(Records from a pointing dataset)
◇ ◇ ◇ ◇ ◇
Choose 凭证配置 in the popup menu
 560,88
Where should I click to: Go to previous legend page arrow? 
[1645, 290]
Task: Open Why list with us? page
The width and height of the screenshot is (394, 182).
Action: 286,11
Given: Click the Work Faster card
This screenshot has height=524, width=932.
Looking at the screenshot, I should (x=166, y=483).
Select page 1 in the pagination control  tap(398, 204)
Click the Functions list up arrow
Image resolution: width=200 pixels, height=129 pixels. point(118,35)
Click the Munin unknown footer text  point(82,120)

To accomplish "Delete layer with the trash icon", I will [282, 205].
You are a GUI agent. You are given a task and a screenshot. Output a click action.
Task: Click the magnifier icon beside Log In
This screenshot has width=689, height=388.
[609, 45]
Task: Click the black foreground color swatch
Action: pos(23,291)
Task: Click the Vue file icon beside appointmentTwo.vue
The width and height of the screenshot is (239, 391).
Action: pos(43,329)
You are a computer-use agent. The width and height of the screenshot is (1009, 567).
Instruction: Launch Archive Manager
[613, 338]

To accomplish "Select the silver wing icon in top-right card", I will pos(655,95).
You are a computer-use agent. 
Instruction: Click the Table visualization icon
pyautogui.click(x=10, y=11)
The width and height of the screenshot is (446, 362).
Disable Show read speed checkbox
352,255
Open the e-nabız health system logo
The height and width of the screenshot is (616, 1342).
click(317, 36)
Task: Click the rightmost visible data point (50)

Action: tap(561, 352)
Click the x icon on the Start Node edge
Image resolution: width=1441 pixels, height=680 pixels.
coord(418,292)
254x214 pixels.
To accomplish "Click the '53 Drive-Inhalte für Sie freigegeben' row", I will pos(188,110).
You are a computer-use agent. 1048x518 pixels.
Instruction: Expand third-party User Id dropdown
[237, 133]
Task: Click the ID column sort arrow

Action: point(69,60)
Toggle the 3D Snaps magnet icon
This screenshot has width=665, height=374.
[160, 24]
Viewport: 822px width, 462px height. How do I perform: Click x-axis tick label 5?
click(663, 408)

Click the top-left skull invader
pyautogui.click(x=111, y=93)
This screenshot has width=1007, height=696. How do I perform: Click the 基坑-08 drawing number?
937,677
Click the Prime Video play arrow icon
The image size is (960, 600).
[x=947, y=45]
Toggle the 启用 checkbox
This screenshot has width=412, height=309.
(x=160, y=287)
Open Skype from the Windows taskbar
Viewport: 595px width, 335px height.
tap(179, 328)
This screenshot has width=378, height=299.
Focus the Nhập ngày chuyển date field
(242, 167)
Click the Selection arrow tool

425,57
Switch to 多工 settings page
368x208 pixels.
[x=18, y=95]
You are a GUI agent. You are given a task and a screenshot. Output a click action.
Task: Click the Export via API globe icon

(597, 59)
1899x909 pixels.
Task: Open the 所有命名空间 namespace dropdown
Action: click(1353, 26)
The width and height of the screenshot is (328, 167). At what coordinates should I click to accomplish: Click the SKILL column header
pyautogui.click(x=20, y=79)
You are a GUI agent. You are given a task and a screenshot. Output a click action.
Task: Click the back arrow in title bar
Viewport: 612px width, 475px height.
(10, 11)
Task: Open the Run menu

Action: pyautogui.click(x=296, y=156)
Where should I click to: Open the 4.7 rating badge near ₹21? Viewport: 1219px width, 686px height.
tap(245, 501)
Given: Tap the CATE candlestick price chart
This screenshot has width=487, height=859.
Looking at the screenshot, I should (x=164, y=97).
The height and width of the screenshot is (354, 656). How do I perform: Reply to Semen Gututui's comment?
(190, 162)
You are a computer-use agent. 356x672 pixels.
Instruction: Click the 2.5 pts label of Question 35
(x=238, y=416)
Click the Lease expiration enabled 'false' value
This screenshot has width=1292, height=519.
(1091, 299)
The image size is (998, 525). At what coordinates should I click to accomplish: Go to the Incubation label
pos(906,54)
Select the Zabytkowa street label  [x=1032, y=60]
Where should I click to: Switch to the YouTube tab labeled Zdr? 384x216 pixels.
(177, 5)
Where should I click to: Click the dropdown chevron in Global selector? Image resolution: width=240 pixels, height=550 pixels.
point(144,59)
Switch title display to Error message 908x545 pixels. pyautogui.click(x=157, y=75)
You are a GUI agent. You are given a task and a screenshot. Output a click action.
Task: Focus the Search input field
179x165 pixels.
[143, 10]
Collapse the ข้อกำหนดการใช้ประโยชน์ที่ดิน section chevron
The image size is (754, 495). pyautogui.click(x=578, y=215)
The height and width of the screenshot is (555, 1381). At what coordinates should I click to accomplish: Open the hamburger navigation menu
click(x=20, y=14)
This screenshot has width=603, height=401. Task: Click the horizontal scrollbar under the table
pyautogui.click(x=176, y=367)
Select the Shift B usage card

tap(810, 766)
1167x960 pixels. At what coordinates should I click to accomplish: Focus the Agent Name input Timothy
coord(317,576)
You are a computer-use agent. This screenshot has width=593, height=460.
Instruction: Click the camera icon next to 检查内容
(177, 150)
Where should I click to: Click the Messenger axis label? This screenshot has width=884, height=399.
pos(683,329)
◇ ◇ ◇ ◇ ◇
> **Problem details**: Reproduce all of the items above, line for line, without changing anything.

> **Answer to the task**:
Choose 凭证配置 in the popup menu
 560,88
Where should I click to: Go to previous legend page arrow? 
[1645, 290]
Task: Open Why list with us? page
The width and height of the screenshot is (394, 182).
Action: 286,11
Given: Click the Work Faster card
This screenshot has height=524, width=932.
Looking at the screenshot, I should (x=166, y=483).
Select page 1 in the pagination control  tap(398, 204)
Click the Functions list up arrow
Image resolution: width=200 pixels, height=129 pixels. point(118,35)
Click the Munin unknown footer text  point(82,120)

To accomplish "Delete layer with the trash icon", I will [282, 205].
You are a GUI agent. You are given a task and a screenshot. Output a click action.
Task: Click the magnifier icon beside Log In
This screenshot has width=689, height=388.
[609, 45]
Task: Click the black foreground color swatch
Action: pos(23,291)
Task: Click the Vue file icon beside appointmentTwo.vue
The width and height of the screenshot is (239, 391).
Action: pos(43,329)
You are a computer-use agent. The width and height of the screenshot is (1009, 567).
Instruction: Launch Archive Manager
[613, 338]

To accomplish "Select the silver wing icon in top-right card", I will pos(655,95).
You are a computer-use agent. 
Instruction: Click the Table visualization icon
pyautogui.click(x=10, y=11)
The width and height of the screenshot is (446, 362).
Disable Show read speed checkbox
352,255
Open the e-nabız health system logo
The height and width of the screenshot is (616, 1342).
click(317, 36)
Task: Click the rightmost visible data point (50)

Action: tap(561, 352)
Click the x icon on the Start Node edge
Image resolution: width=1441 pixels, height=680 pixels.
coord(418,292)
254x214 pixels.
To accomplish "Click the '53 Drive-Inhalte für Sie freigegeben' row", I will pos(188,110).
You are a computer-use agent. 1048x518 pixels.
Instruction: Expand third-party User Id dropdown
[237, 133]
Task: Click the ID column sort arrow

Action: point(69,60)
Toggle the 3D Snaps magnet icon
This screenshot has width=665, height=374.
[160, 24]
Viewport: 822px width, 462px height. How do I perform: Click x-axis tick label 5?
click(663, 408)

Click the top-left skull invader
pyautogui.click(x=111, y=93)
This screenshot has width=1007, height=696. How do I perform: Click the 基坑-08 drawing number?
937,677
Click the Prime Video play arrow icon
The image size is (960, 600).
[x=947, y=45]
Toggle the 启用 checkbox
This screenshot has width=412, height=309.
(x=160, y=287)
Open Skype from the Windows taskbar
Viewport: 595px width, 335px height.
tap(179, 328)
This screenshot has width=378, height=299.
Focus the Nhập ngày chuyển date field
(242, 167)
Click the Selection arrow tool

425,57
Switch to 多工 settings page
368x208 pixels.
[x=18, y=95]
You are a GUI agent. You are given a task and a screenshot. Output a click action.
Task: Click the Export via API globe icon

(597, 59)
1899x909 pixels.
Task: Open the 所有命名空间 namespace dropdown
Action: click(1353, 26)
The width and height of the screenshot is (328, 167). At what coordinates should I click to accomplish: Click the SKILL column header
pyautogui.click(x=20, y=79)
You are a GUI agent. You are given a task and a screenshot. Output a click action.
Task: Click the back arrow in title bar
Viewport: 612px width, 475px height.
(10, 11)
Task: Open the Run menu

Action: pyautogui.click(x=296, y=156)
Where should I click to: Open the 4.7 rating badge near ₹21? Viewport: 1219px width, 686px height.
tap(245, 501)
Given: Tap the CATE candlestick price chart
This screenshot has width=487, height=859.
Looking at the screenshot, I should (x=164, y=97).
The height and width of the screenshot is (354, 656). How do I perform: Reply to Semen Gututui's comment?
(190, 162)
You are a computer-use agent. 356x672 pixels.
Instruction: Click the 2.5 pts label of Question 35
(x=238, y=416)
Click the Lease expiration enabled 'false' value
This screenshot has width=1292, height=519.
(1091, 299)
The image size is (998, 525). At what coordinates should I click to accomplish: Go to the Incubation label
pos(906,54)
Select the Zabytkowa street label  [x=1032, y=60]
Where should I click to: Switch to the YouTube tab labeled Zdr? 384x216 pixels.
(177, 5)
Where should I click to: Click the dropdown chevron in Global selector? Image resolution: width=240 pixels, height=550 pixels.
point(144,59)
Switch title display to Error message 908x545 pixels. pyautogui.click(x=157, y=75)
You are a GUI agent. You are given a task and a screenshot. Output a click action.
Task: Focus the Search input field
179x165 pixels.
[143, 10]
Collapse the ข้อกำหนดการใช้ประโยชน์ที่ดิน section chevron
The image size is (754, 495). pyautogui.click(x=578, y=215)
The height and width of the screenshot is (555, 1381). At what coordinates should I click to accomplish: Open the hamburger navigation menu
click(x=20, y=14)
This screenshot has width=603, height=401. Task: Click the horizontal scrollbar under the table
pyautogui.click(x=176, y=367)
Select the Shift B usage card

tap(810, 766)
1167x960 pixels. At what coordinates should I click to accomplish: Focus the Agent Name input Timothy
coord(317,576)
You are a computer-use agent. This screenshot has width=593, height=460.
Instruction: Click the camera icon next to 检查内容
(177, 150)
Where should I click to: Click the Messenger axis label? This screenshot has width=884, height=399.
pos(683,329)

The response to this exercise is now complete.